The first and last “Star Trek: The Next Generation” episodes. Of course. Keep.

Another compilation: the documentary on Russell Scott, Denver’s TV clown Blinky (can stream it); “The Adventures of Robin Hood” (likewise) and “The Maltese Falcon” (I have the DVD). Goodbye!

A documentary on my hero, Steinbeck; a miscellany of Laurel and Hardy shorts, some vintage Dana Gould (a criminally under-regarded standup comedian and writer), and some of those delectable vintage Fleischer Brothers Superman cartoons. Keeper.

And the family home videos. Our father’s side of the family was ravenously to new technology, and the earliest home-movie footage we have dates back to the mid-1930s. Our dauntless cousin Elaine picked up dozens of these Super 8 and 8mm home-movie shorts and had them transferred to videotape. (A dissection of moving family images from before my father’s birth to my youngest sister’s babyhood deserves another essay, and some therapy.) There are hours there to be pored over by curious descendants, discussed, laughed at, explained, and used as a springboard of associations. “That’s Aunt Emma,” I say, and her clean, damp, kitchen-y smell, her scrollwork piano, a laundry chute, the cuckoo clock, the steeply raked back yard, all manifest themselves, instantly.
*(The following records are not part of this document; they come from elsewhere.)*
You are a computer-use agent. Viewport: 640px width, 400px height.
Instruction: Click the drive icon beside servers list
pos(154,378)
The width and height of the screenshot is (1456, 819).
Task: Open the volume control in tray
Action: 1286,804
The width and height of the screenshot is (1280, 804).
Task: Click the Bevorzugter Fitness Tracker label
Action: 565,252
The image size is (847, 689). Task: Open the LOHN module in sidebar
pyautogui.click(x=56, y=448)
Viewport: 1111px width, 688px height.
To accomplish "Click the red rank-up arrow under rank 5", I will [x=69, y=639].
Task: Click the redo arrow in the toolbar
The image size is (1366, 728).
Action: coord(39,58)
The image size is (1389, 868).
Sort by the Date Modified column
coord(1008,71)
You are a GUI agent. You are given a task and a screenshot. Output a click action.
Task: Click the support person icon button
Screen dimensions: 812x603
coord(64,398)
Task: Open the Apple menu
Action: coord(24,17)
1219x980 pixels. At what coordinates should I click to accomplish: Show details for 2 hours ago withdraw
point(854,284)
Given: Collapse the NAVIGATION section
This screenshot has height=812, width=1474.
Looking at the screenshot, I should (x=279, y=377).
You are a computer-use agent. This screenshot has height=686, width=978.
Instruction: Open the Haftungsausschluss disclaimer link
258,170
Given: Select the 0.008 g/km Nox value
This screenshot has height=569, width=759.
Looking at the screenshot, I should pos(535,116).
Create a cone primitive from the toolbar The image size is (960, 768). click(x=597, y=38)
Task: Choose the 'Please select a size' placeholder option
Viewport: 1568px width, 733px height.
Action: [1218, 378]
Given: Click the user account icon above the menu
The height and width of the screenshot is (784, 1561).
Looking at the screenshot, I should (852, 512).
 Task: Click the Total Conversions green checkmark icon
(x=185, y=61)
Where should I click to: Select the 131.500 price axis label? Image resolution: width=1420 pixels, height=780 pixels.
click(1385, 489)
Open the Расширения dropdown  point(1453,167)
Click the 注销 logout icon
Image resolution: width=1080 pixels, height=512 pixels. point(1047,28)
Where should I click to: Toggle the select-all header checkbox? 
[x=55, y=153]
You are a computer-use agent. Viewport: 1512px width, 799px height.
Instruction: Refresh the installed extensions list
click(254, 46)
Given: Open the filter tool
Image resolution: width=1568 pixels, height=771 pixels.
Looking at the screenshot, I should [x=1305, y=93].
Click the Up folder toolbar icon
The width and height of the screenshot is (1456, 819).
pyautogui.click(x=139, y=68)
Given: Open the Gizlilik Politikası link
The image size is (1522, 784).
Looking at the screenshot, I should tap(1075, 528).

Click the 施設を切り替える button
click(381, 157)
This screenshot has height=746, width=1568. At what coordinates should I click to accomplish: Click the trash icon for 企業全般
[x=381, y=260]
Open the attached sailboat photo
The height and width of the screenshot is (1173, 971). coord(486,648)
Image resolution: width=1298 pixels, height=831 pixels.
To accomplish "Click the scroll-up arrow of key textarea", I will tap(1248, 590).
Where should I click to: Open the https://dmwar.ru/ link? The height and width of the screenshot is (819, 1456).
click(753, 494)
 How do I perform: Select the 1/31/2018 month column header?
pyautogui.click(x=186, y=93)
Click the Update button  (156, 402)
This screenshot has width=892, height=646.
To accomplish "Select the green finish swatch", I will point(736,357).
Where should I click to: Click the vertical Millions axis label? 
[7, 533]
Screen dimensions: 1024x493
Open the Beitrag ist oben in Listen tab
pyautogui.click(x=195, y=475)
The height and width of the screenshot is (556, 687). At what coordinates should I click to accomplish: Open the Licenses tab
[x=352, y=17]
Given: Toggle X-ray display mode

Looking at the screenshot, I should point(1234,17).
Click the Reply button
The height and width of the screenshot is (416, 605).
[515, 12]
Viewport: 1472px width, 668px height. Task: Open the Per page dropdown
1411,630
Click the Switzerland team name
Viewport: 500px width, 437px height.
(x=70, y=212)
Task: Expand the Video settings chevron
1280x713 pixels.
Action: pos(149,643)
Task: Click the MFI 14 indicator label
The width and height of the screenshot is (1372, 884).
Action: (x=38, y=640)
The VHS tape in this last case will serve as a link to a new technology, duped to DVD and then undoubtedly to whatever new forms of recording and transmission evolve. But it’s a fact of physics that there is loss of signal, a weakening of the resolution of the image, each time a duplication to another medium is made. Will these irreplaceable ghosts of me, my parents, grandparents, sisters, cousins, and friends fade away down the years like pen strokes on a palimpsest, until finally forgotten and lost? When a medium dies, that erosion, that slippage occurs, and I worry.